- _Exercise brief_
Across the records that follow, how many lines contain the string "will"? Answer with the number only.

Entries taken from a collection
☆ ☆ ☆ ☆ ☆

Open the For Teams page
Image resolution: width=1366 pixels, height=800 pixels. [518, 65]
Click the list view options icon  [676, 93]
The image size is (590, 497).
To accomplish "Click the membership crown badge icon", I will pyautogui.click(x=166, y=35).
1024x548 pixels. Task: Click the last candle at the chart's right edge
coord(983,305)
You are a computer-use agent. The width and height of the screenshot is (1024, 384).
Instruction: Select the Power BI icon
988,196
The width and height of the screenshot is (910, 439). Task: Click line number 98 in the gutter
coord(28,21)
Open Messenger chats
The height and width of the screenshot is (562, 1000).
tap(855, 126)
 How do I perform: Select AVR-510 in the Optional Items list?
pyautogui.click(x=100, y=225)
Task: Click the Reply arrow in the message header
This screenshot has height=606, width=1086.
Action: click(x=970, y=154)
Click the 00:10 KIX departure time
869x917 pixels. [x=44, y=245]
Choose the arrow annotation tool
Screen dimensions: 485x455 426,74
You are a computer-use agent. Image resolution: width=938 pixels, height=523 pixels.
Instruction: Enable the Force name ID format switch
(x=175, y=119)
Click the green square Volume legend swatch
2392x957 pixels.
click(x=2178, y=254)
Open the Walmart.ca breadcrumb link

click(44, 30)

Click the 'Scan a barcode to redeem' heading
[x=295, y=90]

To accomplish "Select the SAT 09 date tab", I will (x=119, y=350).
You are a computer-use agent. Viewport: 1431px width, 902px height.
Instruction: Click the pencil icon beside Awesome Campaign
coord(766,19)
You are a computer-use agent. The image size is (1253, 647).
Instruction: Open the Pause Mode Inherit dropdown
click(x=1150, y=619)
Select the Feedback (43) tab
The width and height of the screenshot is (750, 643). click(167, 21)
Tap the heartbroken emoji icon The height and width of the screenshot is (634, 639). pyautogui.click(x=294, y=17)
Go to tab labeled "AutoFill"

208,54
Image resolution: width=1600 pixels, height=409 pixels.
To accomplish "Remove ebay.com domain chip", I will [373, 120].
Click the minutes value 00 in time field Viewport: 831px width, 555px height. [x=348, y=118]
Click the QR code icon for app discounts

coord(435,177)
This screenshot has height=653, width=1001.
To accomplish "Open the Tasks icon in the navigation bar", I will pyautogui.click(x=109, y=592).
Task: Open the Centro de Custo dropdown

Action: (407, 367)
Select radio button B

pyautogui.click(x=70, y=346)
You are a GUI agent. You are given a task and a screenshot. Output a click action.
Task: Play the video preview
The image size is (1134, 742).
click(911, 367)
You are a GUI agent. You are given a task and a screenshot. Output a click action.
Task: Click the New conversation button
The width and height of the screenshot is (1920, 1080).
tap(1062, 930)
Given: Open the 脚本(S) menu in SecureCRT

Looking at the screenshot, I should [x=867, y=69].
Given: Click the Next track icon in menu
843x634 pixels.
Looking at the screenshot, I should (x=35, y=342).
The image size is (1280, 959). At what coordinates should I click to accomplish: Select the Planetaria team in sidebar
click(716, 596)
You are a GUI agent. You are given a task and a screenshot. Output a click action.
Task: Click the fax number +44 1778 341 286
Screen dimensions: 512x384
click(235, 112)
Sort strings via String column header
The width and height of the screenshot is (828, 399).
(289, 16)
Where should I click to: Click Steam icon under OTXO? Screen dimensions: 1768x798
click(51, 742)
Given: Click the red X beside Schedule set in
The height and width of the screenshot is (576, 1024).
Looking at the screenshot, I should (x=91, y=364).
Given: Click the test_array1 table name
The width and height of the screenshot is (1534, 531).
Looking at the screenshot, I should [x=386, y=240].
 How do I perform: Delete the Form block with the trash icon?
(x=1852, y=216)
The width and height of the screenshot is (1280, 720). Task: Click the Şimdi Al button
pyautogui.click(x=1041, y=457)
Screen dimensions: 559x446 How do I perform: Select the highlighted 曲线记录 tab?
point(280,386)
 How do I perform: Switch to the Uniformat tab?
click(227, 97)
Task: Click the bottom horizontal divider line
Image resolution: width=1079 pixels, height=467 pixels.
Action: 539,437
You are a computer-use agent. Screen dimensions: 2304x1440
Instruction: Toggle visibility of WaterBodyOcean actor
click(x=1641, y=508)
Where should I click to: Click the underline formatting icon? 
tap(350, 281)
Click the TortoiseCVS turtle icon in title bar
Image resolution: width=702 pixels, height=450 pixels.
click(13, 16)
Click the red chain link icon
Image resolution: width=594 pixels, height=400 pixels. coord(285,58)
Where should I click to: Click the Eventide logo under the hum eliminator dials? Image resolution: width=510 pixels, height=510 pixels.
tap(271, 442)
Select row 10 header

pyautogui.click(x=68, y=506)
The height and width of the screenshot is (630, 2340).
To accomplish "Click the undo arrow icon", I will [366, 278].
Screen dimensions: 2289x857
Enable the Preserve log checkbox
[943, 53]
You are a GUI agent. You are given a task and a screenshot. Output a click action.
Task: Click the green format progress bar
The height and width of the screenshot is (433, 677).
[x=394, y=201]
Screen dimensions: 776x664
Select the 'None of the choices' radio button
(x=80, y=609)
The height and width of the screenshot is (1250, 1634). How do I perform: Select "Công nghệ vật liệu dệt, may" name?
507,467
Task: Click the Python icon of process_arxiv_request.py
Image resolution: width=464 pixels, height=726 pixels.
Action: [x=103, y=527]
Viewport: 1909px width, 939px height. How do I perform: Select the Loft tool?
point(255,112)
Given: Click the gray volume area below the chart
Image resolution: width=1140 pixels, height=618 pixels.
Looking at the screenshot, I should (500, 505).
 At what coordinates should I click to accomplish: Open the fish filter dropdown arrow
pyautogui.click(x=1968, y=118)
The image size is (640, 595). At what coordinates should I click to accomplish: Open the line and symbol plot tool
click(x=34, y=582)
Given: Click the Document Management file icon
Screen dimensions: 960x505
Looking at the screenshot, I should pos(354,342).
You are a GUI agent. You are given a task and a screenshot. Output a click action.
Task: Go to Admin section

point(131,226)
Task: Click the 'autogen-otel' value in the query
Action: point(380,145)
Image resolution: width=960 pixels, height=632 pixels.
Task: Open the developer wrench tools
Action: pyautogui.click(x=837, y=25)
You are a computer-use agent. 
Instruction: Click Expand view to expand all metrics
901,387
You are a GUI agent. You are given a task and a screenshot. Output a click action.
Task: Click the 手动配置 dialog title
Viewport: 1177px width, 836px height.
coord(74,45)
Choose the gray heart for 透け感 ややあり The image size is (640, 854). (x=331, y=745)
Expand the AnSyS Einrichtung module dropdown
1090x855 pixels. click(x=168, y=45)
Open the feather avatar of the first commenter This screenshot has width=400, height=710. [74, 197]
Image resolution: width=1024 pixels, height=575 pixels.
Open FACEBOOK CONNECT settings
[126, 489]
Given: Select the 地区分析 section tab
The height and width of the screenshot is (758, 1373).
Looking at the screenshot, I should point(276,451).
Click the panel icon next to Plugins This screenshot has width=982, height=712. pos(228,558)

☆ ☆ ☆ ☆ ☆

- _Result of the task_
5